(Saved entries)
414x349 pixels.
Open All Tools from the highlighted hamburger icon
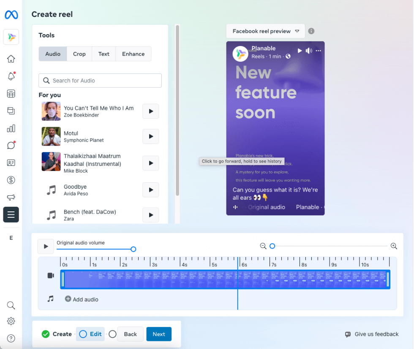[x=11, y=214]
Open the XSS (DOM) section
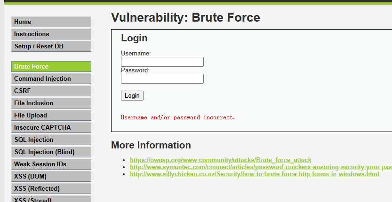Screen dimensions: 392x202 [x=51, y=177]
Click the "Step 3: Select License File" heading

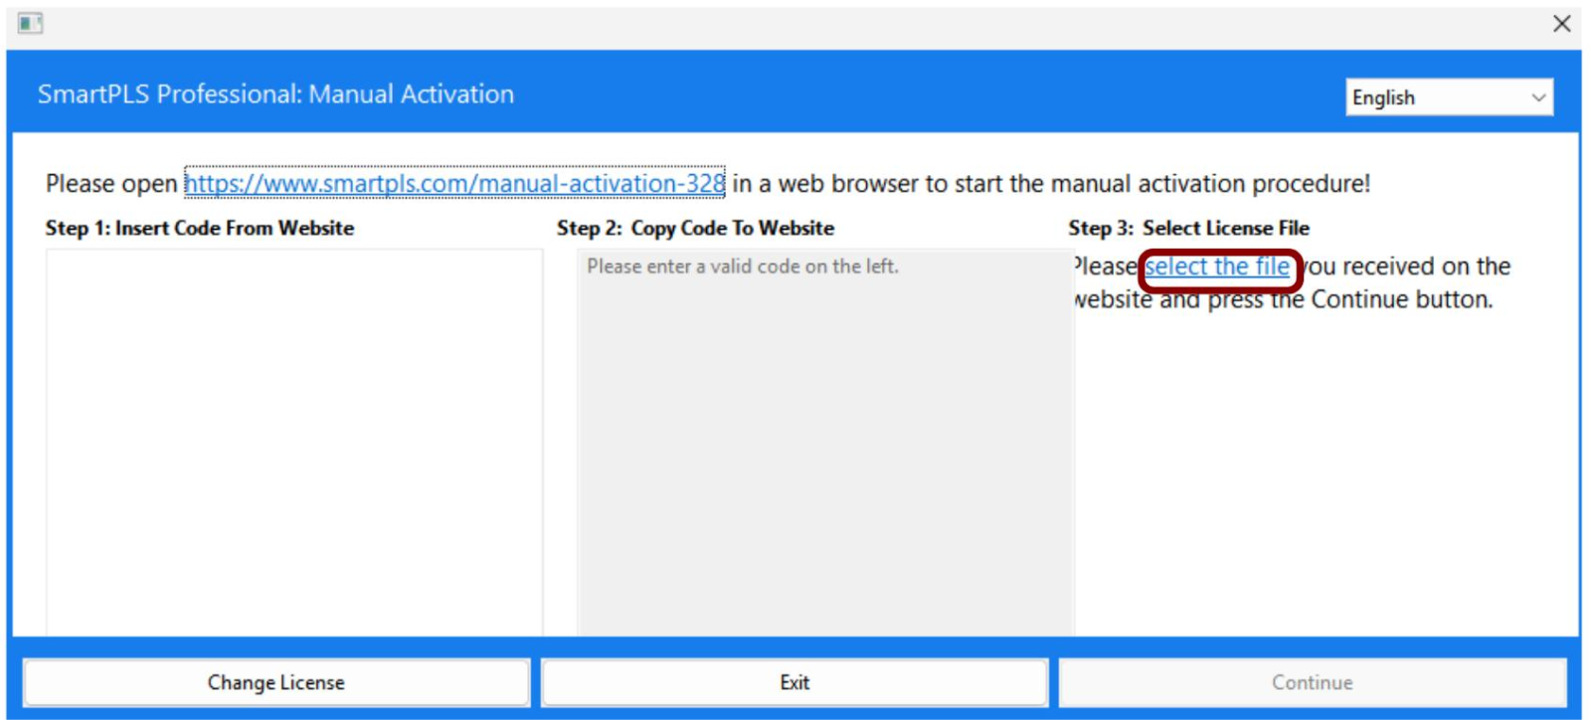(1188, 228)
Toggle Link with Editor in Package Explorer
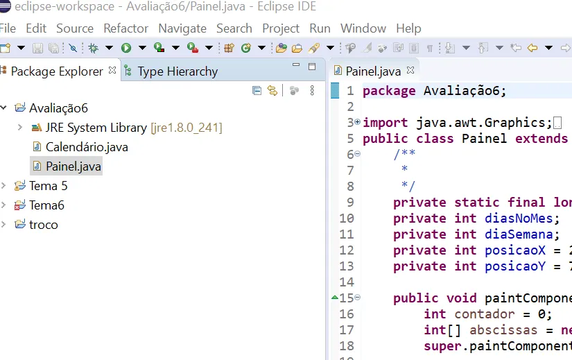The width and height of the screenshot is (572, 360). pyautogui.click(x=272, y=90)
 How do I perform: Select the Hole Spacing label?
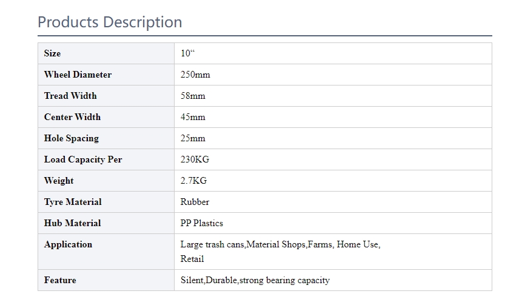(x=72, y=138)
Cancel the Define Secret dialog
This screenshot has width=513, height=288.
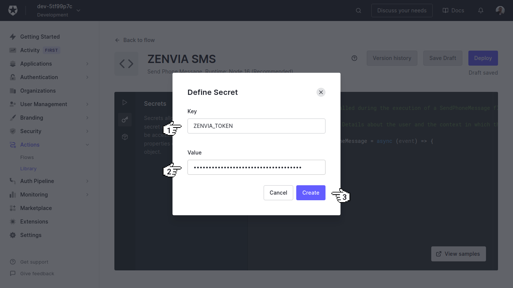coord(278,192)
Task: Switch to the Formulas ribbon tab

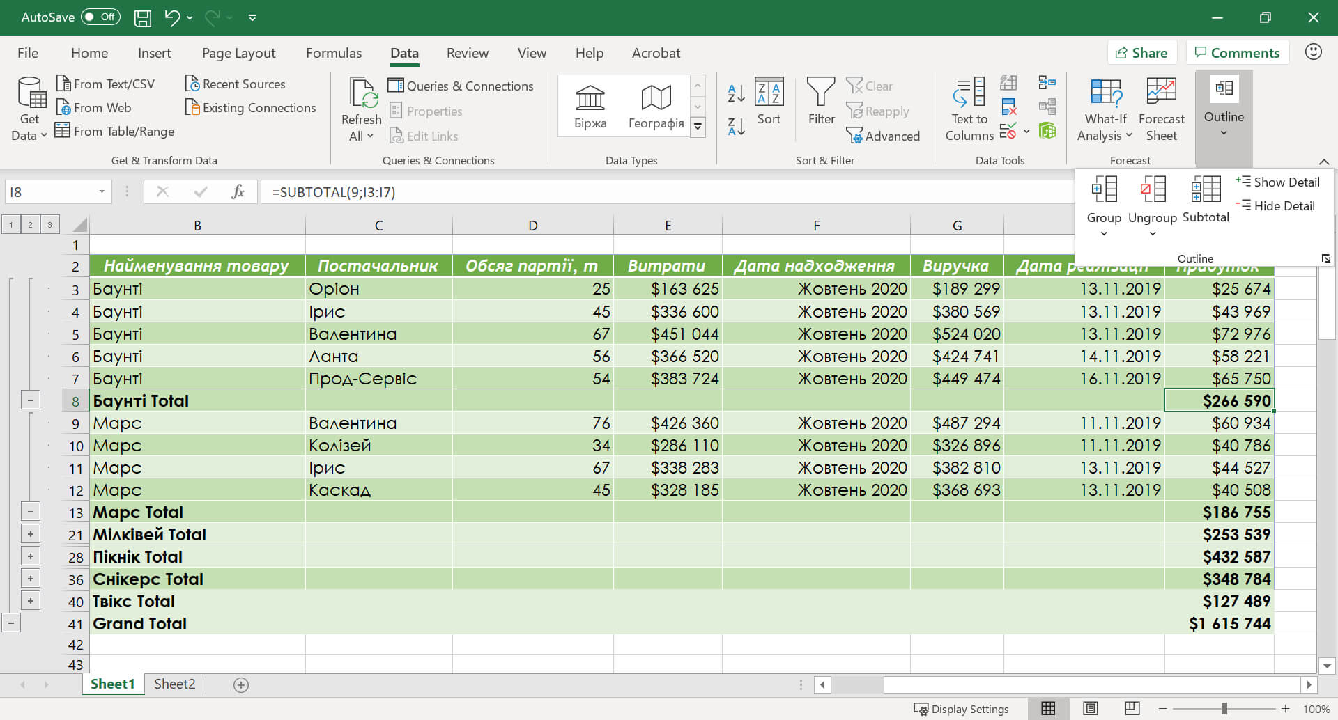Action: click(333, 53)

* WORK ORDER *
From the line with "How do I perform: Select" to the last line above, restate each line word for word, but skip the pictures.

* RESPONSE TO THE TASK *
 How do I perform: Select the Hole Spacing label?
(x=72, y=138)
Cancel the Define Secret dialog
This screenshot has width=513, height=288.
coord(278,192)
Task: Switch to the Formulas ribbon tab

Action: click(333, 53)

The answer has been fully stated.